▶ [REQUIRED ACTION A]:
From the house valuation thread, transcribe the passage starting with "So it does have" and going on through "in their comments?".
▶ [REQUIRED ACTION B]:
According to prepperpig in the house valuation thread, why is it not surprising that the land-and-rebuilding figure comes in below the sold price?

▶ [PAGE EXCERPT]:
*** Begin section ***

ShatnersBassoon Tue 07-Jul-15 19:14:28

So it has no value, even as a student let? That's nonsense, and must be a mistake. Why would a valuer make a fool of themself by saying a home and the land on which it stands is worth nothing?

Fantashtic Tue 07-Jul-15 19:15:21

@fake - the house is immaculate, utterly beautiful and needs no work at all

JeanSeberg Tue 07-Jul-15 19:16:15

What was the asking price?

Fantashtic Tue 07-Jul-15 19:17:28

Also, he did write a value for land and rebuilding of about £40k below the sold price

prepperpig Tue 07-Jul-15 19:17:32

This must be a misunderstanding. Do you mean the bank has said they won't lend you anything based on the valuation? You can't mean the house itself isn't worth anything. I'll buy it for £5k and I haven't a clue where it is!

prepperpig Tue 07-Jul-15 19:19:05

So it does have a value.

I still don't understand the £0 valuation but the value for land and rebuilding is always below the market value of the house. My house and land for rebuilding purposes is about half the market value of the house.

GiddyOnZackHunt Tue 07-Jul-15 19:19:25

It just can't be zero. They must have mistyped the number surely? Or have they gone on to say zero in their comments?
That's ridiculous.

*** End section ***

Saved data entries:
*** Begin section ***

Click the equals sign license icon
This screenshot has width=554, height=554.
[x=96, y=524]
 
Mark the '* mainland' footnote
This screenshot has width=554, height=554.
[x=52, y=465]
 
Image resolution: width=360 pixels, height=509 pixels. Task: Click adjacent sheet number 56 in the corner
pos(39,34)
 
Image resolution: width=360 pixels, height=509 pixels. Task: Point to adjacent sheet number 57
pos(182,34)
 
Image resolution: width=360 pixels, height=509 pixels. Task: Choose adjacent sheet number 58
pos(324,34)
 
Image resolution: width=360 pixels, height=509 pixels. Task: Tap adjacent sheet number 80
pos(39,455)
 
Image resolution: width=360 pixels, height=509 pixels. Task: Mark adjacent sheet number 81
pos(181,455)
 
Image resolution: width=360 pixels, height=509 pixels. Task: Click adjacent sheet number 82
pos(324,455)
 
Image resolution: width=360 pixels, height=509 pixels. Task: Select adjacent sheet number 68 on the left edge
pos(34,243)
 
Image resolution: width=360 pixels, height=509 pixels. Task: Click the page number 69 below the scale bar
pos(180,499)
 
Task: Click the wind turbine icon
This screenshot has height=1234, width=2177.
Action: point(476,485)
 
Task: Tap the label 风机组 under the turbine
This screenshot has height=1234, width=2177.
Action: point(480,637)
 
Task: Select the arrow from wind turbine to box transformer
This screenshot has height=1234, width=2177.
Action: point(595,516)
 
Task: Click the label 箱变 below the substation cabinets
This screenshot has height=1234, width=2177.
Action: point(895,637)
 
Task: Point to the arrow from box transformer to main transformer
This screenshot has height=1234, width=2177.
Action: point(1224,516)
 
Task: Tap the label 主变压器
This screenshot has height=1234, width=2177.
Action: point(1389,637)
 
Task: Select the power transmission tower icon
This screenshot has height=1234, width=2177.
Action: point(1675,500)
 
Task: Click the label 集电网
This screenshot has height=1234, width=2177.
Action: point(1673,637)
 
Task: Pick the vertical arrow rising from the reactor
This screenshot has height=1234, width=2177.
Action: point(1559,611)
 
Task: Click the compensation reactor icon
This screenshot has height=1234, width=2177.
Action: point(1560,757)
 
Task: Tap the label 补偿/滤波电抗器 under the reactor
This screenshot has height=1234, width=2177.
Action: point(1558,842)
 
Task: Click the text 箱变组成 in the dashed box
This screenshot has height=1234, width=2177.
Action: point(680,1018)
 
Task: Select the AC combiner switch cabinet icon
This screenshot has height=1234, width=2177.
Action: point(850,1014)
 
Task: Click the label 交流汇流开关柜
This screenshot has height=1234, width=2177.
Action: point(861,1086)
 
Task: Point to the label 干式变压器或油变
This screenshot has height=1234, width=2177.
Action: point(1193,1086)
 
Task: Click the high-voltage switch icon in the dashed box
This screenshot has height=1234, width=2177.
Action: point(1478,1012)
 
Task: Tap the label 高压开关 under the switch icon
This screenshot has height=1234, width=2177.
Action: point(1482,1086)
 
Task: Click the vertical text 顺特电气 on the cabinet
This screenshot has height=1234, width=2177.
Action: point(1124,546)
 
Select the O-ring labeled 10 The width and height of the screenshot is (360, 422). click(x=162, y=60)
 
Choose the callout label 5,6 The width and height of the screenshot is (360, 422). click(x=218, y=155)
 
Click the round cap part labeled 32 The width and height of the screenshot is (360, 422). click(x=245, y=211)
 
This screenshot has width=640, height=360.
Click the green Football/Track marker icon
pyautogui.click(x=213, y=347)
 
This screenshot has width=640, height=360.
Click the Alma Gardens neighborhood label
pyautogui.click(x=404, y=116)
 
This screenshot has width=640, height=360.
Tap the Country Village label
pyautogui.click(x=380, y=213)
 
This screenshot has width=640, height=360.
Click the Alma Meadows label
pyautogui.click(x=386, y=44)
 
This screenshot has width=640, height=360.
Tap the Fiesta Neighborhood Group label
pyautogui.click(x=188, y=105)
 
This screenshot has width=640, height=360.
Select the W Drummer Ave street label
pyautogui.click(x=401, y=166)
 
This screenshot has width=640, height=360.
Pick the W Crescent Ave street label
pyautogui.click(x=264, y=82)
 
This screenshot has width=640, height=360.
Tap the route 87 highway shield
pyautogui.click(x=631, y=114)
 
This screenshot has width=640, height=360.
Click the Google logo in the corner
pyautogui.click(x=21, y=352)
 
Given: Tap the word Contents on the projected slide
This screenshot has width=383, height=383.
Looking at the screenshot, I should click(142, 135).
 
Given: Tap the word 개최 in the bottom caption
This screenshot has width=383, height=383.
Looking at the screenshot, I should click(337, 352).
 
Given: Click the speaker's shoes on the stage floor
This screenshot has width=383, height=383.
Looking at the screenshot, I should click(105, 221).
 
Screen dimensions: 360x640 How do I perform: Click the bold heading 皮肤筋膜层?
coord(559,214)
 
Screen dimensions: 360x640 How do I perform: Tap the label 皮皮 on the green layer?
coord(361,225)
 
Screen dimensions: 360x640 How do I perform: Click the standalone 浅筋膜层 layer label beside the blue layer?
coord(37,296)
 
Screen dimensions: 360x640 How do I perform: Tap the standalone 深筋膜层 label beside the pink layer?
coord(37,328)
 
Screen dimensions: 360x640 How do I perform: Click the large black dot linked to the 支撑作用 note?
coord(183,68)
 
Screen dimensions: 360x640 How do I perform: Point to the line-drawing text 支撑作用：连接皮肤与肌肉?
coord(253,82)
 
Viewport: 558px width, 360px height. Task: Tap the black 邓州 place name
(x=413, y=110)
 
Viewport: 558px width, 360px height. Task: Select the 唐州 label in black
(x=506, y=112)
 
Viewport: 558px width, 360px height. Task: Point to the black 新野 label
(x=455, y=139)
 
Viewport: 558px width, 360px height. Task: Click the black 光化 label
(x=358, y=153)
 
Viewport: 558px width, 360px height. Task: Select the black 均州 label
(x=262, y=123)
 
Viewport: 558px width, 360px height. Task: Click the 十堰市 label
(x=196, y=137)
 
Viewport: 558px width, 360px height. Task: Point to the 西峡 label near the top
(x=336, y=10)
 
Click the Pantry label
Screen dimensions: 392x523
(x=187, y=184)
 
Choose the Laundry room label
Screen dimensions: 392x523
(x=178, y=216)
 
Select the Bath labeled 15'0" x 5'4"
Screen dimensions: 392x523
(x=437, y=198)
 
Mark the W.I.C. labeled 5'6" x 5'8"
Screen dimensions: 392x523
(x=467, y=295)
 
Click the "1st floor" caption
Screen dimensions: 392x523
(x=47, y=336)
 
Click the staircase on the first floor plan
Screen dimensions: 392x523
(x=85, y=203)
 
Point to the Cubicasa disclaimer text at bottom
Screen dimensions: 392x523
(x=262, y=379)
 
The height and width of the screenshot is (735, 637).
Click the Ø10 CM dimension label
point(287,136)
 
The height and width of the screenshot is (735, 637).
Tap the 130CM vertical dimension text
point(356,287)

*** End section ***

▶ [TASK SOLUTION A]:
So it does have a value.

I still don't understand the £0 valuation but the value for land and rebuilding is always below the market value of the house. My house and land for rebuilding purposes is about half the market value of the house.

GiddyOnZackHunt Tue 07-Jul-15 19:19:25

It just can't be zero. They must have mistyped the number surely? Or have they gone on to say zero in their comments?

▶ [TASK SOLUTION B]:
prepperpig says the value for land and rebuilding is always below the market value of a house. prepperpig's own house and land come to about half the market value for rebuilding purposes.